▸ Listed entries:
▬▬▬▬▬▬▬▬▬▬
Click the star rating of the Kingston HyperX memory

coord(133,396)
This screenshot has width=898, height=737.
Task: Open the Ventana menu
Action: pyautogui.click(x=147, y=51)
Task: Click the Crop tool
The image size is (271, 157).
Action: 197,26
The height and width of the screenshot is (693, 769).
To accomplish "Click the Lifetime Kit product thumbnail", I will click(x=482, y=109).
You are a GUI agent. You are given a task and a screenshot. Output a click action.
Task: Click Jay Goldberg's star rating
▬▬▬▬▬▬▬▬▬▬
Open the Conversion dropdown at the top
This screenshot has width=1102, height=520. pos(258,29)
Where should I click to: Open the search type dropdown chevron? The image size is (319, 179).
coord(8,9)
▬▬▬▬▬▬▬▬▬▬
▸ Problem:
Could you return exactly the lines above from the line with "The height and" to the line with "Task: Click Jay Goldberg's star rating", both included, and nothing else?

▸ Response box:
The height and width of the screenshot is (693, 769).
To accomplish "Click the Lifetime Kit product thumbnail", I will click(x=482, y=109).
You are a GUI agent. You are given a task and a screenshot. Output a click action.
Task: Click Jay Goldberg's star rating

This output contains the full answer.